None of it, though, seemed to rouse those players in the early stages. This was not a West Ham side flying out of the traps with fire in their belly. They were as flat and subdued as they so often have been here in recent times. Nothing, really, appeared to have changed.
Carlos Soler slipped trying to intercept a pass and needed Konstantinos Mavropanos to bail him out. Lukasz Fabianski saved a couple of snapshots from Joao Gomes and Matheus Cunha.
Lopetegui’s side did, at least, grow into the contest. Bowen forced a smart stop from Sam Johnstone after a one-two with Tomas Soucek. A lovely pass over the top from Crysencio Summerville found Soler but his attempt was thwarted by an excellent block from Rayan Ait-Nouri.
Mohammed Kudus’s curling effort forced Johnstone to parry the ball into danger but Soucek was a split second too late. Mavropanos spooned one over from eight yards after Max Kilman’s knockdown from a corner. Summerville headed wide at the back post.

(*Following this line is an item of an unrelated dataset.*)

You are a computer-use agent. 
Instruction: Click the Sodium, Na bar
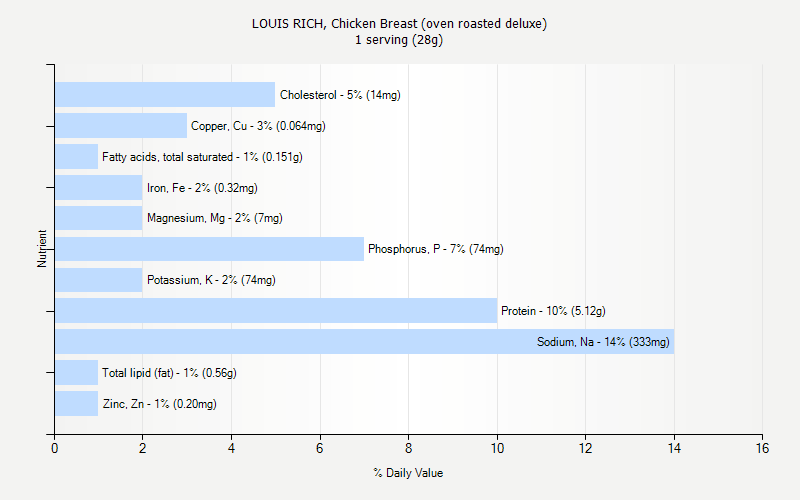point(364,342)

They were still all half-chances, though, three-quarters at best. Not enough quality from either side, with goalmouth scrambles at both ends, to carve out anything crystal clear.

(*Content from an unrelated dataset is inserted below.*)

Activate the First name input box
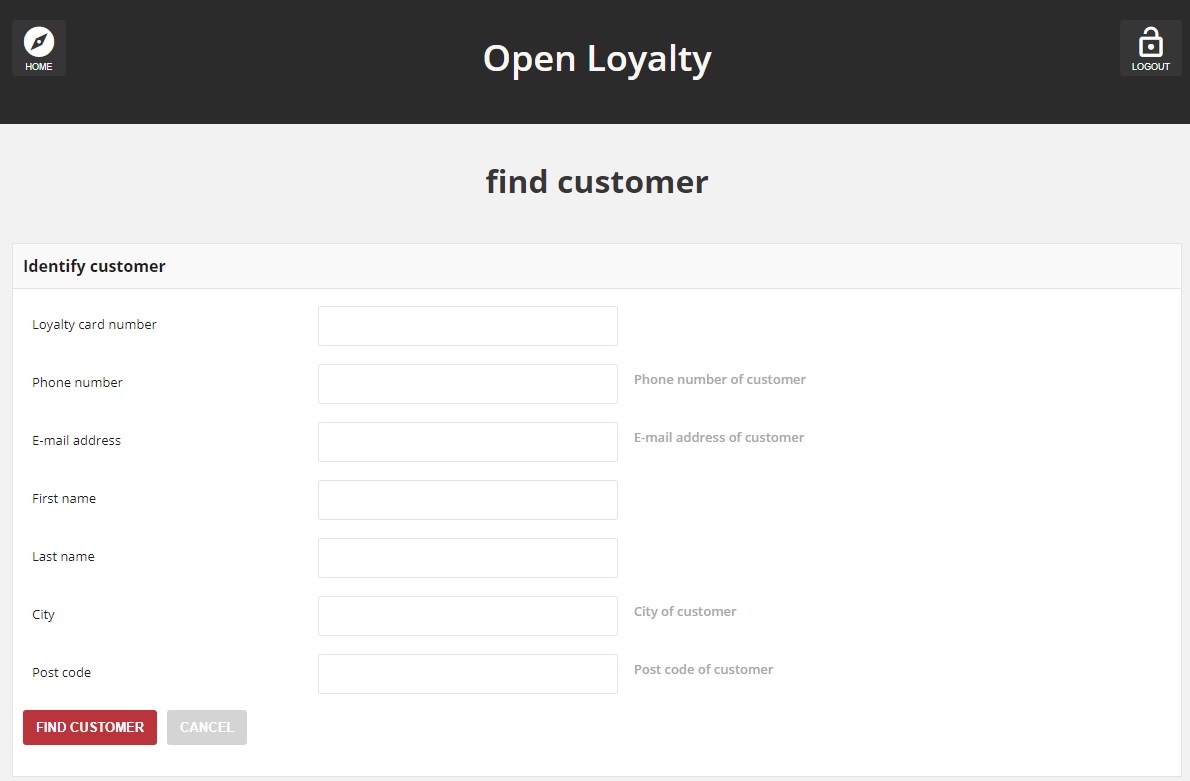Viewport: 1190px width, 781px height. click(x=468, y=500)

It told you everything about the standard of the game that the first West Ham fans shuffling down the concourse for a half-time pie were clocked at 31 minutes.

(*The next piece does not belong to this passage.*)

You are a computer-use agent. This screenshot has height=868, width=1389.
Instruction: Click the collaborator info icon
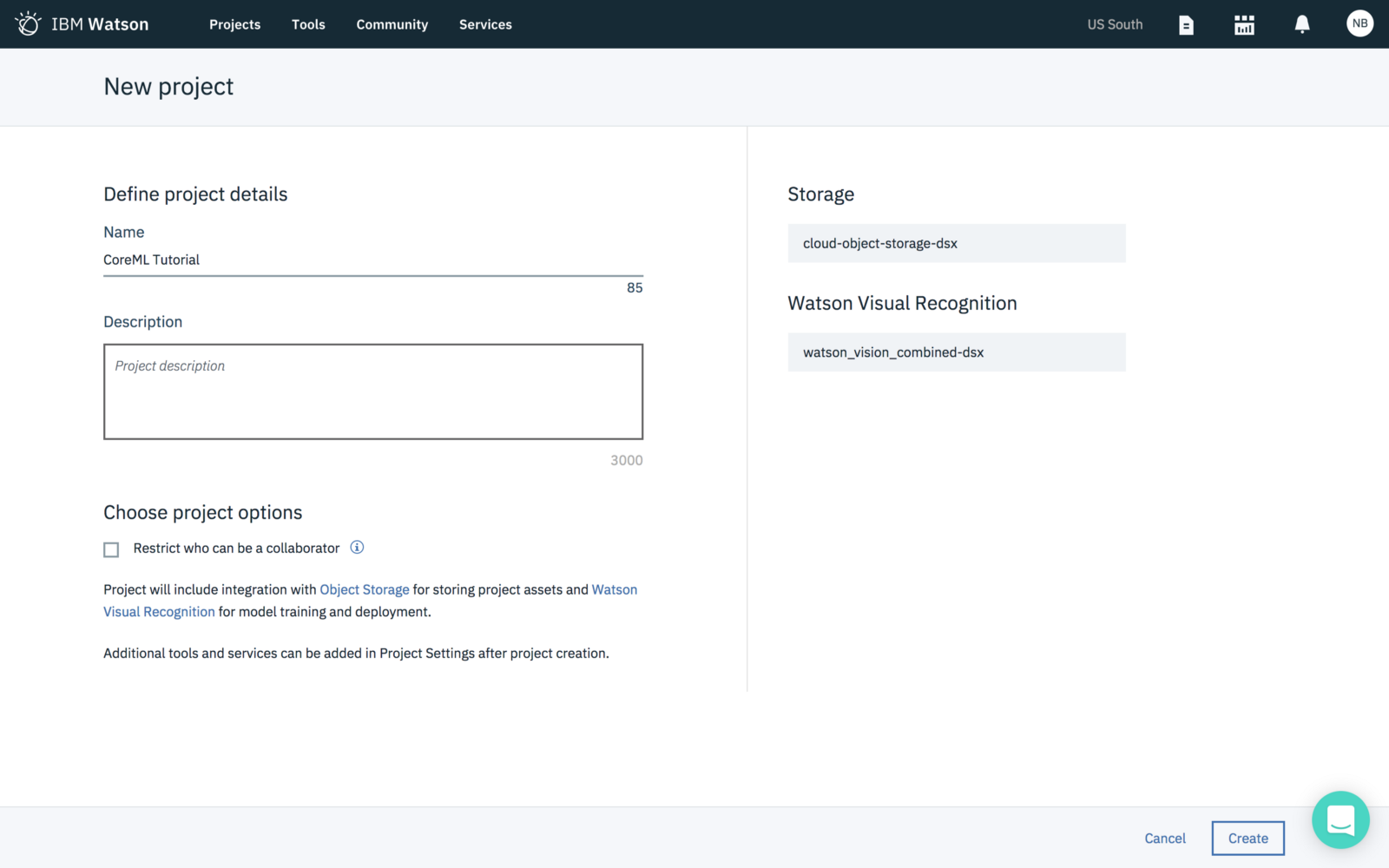click(x=357, y=548)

So, by the end of the first half, as a smattering of boos greeted the referee’s whistle, there was an all-too familar echo to West Ham’s defeat at Leicester where they had 20 shots before the break and no goals to show for it. Just the 12 this time but, again, to no avail.
What Lopetegui wouldn’t give for a clinical striker.
Thank goodness, then, he has a big midfield threat in Soucek. Just 10 minutes into the second half, Bowen’s corner found the Czech Republic international unmarked beyond the back post and his header looped over everyone and nestled into the far corner.
Up went the arms, up went the nine fingers and up went the tribute to Antonio in his hospital bed and up, perhaps, went O’Neil’s position in smoke.
Matt Doherty pulled Wolves back into the match with a well-taken strike after the break
Ultimately, it wasn’t enough to save the visitors who fell to their 10th league defeat
When Kudus slotted home from Bowen’s cross a few minutes later but made his run too soon and, following a far-too-lengthy VAR check, the goal was ruled out.
Wolves and O’Neil were convinced, or at least were desperate, for a penalty when Guedes went down under a challenge from Emerson only for the referee and VAR to wave away the protests. They later had another soft appeal for a tackle on Bellegarde turned down. O’Neil felt both should have been given.
Not that they had to wait too long for their reprieve. Ait-Nouri’s cross into the box allowed Matt Doherty to get ahead of Summerville to level.
When so much is on the line, every goal felt like it bore the weight of the world.
Imagine the relief, then, when Bowen wriggled his way through the crowd of Wolves bodies and rifled the winner into the bottom corner, ran to the fans and hoisted Antonio’s shirt aloft.
It’s always tempting on nights like this to say that football doesn’t matter. But, of course, it does matter. It matters to those who take comfort and community and escape on these cold Monday nights. It mattered enough for Mario Lemina to lose his rag after the game after a scuffle with Bowen and square up to his own team-mates and coaches.
A manager is likely to lose his job because of it and that matters, too. It’s just, after everything that’s happened, this was a night that reminded us all that sometimes other things matter more.